▸ Provided text
************

Atheists: I mean no disrespect but...?

.....When your loved one dies how do you truly feel? if my husband died of choose id be sad at first , but as a true Christian myself ,I feel comforted that I will get to see them again. I feel safe.

If you truly believe that when you die then that is it and the human life cycle continues, then don't you feel empty that you have lost your wife/brother/sister etc. knowing that everyone is unique and you'll never have the pleasure to be with someone exactly like that again?

I mean no disrespect to your believes, I've always been curious with this question.


26 Answers

  • /\
    Lv 7
    8 years ago
    Favorite Answer

    If that belief gives you comfort,

    then by all means believe.

    But as a true Christian,

    you have to believe in hell too.

    You can't have one without the other, right?

    Well, how can you be sure

    none of your loved ones

    won't end up there to be

    tortured for all eternity for

    some past sin or something?

    I mean no disrespect either,

    but it seems to me that that belief

    wouldn't bring any comfort at all.

    It would bring trepidation and fear.

    I don't understand how someone

    could even consider accepting

    such a horrible belief..

  • 8 years ago

    "If you truly believe that when you die then that is it and the human life cycle continues, then don't you feel empty that you have lost your wife/brother/sister etc"

    Obviously that is painful. Are you suggesting when someone you love dies, you'll be really happy that they're teleporting to heaven straight away, and you're only a few decades at most from seeing them again?

    By your logic, Christians are all really happy when their loved ones die, or at the very least, not sad at all.

    How do you truly feel knowing that all those that don't believe in god are going to be tortured for eternity? Is that a nice feeling?

************

▸ Stored data
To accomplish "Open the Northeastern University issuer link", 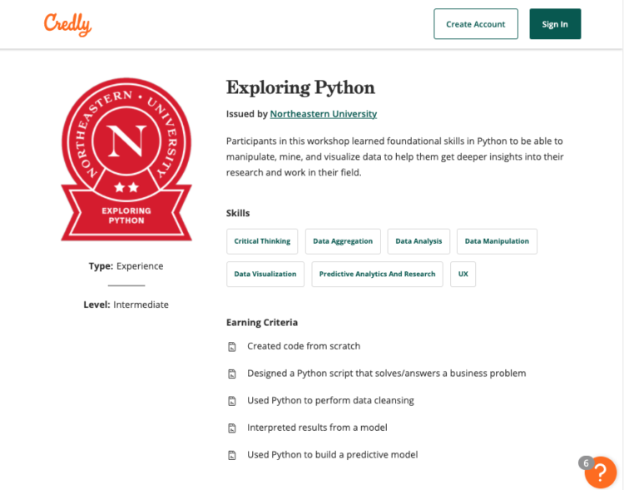I will [x=323, y=114].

************

▸ Exercise details
Could you write out the stretch of the thread from "It would bring" through "seeing them again?", changing "trepidation" to "dread"? You don't need the listing for this.

▸ Output below
It would bring dread and fear.

    I don't understand how someone

    could even consider accepting

    such a horrible belief..

  • 8 years ago

    "If you truly believe that when you die then that is it and the human life cycle continues, then don't you feel empty that you have lost your wife/brother/sister etc"

    Obviously that is painful. Are you suggesting when someone you love dies, you'll be really happy that they're teleporting to heaven straight away, and you're only a few decades at most from seeing them again?